With the speed of technical development and advances in artificial intelligence, new applications and technologies are certain to emerge in future years. For now, robotic grid technologies fall into three categories:

  • Line-suspended robots: Deployed over the last 8 years, these devices are designed to perform visual inspections and maintenance functions previously completed by utility linemen under sometimes dangerous conditions. They use cameras and specialized sensors for inspections, and can make basic repairs and adjustments to transmission lines, as well as other necessary applications. These robots can travel over and across live transmission system conductor lines under most conditions. Hydro Quebec has developed a line-suspended robotic device called LineScout that is being deployed on power lines where it has the capacity to cross obstacles. Another robotic device called LineROVer is used by the utility as a remotely operated vehicle for work on live overhead lines.

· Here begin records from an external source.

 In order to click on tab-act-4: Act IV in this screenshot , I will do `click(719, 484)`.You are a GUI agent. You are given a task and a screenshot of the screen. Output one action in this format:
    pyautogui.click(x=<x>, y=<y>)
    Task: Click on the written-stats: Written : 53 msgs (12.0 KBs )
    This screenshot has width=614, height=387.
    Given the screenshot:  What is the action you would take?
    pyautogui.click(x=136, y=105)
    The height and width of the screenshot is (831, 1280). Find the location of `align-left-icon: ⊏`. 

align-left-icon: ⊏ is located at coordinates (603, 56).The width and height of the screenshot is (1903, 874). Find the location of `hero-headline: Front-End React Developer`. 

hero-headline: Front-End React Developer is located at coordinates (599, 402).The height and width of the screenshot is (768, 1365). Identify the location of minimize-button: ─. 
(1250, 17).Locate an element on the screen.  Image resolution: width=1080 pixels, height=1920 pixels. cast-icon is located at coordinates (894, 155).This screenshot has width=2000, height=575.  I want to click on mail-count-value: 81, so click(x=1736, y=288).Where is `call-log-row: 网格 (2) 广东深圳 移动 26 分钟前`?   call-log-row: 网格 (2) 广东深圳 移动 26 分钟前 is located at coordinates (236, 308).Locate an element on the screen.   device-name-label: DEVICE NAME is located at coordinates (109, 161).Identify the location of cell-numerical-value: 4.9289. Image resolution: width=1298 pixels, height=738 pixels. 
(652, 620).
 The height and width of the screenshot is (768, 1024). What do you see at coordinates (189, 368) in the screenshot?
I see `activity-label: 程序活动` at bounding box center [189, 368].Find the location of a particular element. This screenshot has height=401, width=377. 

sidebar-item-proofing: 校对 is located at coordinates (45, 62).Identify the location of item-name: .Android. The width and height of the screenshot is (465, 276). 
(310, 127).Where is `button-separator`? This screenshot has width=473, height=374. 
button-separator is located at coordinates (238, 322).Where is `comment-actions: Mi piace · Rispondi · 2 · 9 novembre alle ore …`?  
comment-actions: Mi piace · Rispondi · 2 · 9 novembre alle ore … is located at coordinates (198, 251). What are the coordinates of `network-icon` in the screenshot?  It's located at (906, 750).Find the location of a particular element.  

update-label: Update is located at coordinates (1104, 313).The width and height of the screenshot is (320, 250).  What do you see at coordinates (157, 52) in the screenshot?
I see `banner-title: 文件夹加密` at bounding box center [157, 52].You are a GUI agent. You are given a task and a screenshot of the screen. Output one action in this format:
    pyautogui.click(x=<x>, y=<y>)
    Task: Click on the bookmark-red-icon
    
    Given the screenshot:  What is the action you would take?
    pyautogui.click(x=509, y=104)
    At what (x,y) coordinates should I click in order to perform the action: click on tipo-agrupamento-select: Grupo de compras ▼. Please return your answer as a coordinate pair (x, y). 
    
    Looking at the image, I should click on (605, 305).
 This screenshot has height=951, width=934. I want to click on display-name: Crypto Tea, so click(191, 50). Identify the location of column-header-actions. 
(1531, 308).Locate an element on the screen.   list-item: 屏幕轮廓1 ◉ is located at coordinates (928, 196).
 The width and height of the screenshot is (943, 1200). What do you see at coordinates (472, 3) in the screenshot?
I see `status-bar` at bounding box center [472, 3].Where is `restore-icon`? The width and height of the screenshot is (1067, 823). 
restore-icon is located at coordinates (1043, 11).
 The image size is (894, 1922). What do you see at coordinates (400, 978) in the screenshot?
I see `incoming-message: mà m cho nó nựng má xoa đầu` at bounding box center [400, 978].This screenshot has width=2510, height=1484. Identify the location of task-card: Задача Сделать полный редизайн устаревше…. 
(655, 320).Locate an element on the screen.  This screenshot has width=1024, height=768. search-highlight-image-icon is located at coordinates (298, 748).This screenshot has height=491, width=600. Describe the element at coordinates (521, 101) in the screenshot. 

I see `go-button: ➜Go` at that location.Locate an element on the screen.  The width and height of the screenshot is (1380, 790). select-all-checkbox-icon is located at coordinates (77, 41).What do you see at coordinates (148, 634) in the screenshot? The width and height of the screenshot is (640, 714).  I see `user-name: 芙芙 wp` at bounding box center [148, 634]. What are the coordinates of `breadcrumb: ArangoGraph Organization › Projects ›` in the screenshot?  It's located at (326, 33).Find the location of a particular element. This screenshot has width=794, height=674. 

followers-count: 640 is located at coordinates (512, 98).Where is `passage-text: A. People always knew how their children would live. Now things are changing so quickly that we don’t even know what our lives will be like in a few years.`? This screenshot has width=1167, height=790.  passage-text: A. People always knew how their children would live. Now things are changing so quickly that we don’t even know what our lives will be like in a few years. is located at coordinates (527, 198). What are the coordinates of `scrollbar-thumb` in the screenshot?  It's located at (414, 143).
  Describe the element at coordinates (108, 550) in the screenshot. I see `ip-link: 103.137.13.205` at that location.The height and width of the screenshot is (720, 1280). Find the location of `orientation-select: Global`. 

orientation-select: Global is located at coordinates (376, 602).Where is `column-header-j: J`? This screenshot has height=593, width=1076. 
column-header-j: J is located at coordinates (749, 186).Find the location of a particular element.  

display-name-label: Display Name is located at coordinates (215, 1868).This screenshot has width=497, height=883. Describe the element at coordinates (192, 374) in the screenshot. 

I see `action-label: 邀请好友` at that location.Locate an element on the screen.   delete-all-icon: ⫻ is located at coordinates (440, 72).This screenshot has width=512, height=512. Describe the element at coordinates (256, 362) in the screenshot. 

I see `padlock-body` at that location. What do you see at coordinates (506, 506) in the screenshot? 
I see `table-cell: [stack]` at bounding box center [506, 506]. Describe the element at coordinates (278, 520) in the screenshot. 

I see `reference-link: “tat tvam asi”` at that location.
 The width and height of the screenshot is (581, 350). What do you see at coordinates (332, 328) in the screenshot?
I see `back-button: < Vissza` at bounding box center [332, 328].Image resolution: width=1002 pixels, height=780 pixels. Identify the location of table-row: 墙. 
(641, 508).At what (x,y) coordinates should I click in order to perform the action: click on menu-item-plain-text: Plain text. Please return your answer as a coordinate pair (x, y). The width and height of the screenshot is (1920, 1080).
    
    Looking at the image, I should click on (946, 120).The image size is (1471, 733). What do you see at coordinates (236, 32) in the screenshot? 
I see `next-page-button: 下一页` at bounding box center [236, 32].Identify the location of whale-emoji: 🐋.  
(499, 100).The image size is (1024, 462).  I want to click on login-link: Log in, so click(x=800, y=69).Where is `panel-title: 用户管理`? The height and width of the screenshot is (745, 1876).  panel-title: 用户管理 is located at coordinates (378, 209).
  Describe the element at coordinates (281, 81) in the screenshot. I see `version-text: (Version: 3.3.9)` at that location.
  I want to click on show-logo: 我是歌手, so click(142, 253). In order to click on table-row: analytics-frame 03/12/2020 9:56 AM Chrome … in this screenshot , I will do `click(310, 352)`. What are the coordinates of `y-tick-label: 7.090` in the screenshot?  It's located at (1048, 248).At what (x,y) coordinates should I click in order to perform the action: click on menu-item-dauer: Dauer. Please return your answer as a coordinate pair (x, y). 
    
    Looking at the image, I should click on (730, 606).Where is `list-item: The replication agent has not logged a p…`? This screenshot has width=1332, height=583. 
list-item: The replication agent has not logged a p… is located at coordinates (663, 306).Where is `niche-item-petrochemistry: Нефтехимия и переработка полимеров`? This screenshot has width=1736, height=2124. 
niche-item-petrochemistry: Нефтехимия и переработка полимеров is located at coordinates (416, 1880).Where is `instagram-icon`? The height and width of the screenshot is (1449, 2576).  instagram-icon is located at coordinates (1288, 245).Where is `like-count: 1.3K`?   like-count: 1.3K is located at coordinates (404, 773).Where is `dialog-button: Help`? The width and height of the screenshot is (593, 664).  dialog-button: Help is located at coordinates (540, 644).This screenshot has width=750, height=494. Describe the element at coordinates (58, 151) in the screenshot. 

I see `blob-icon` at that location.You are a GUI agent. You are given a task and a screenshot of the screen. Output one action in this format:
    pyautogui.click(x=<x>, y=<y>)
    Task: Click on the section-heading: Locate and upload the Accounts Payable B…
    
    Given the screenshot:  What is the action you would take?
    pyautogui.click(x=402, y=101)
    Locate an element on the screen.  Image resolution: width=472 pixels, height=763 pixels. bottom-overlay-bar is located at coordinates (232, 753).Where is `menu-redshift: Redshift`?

  • Ground-based robots: Designed to manipulate energized conductors remotely and execute tasks that are far too dangerous for linemen, these technologies have been in use for more than 10 years and are increasingly able to handle large, heavy conductors. These machines are best at tasks like maintenance, upgrades, and construction of transmission lines, performing jobs such as replacing structures and conductors and changing insulation.
  • Unmanned aerial vehicles (UAVs): Often called drones, UAVs are designed for visual inspections of transmission line components, right-of-way (ROW) conditions, vegetation under the ROW, access into structures, landslides near structure footings, and other unusual conditions. You can read more about drones in my previous Navigant Research blog.

The spreading use of robotics could improve grid operations and, more importantly, reduce the danger to electrical power line installers and repairers. If that happens, linemen will soon drop out of the top 10 rankings of dangerous jobs.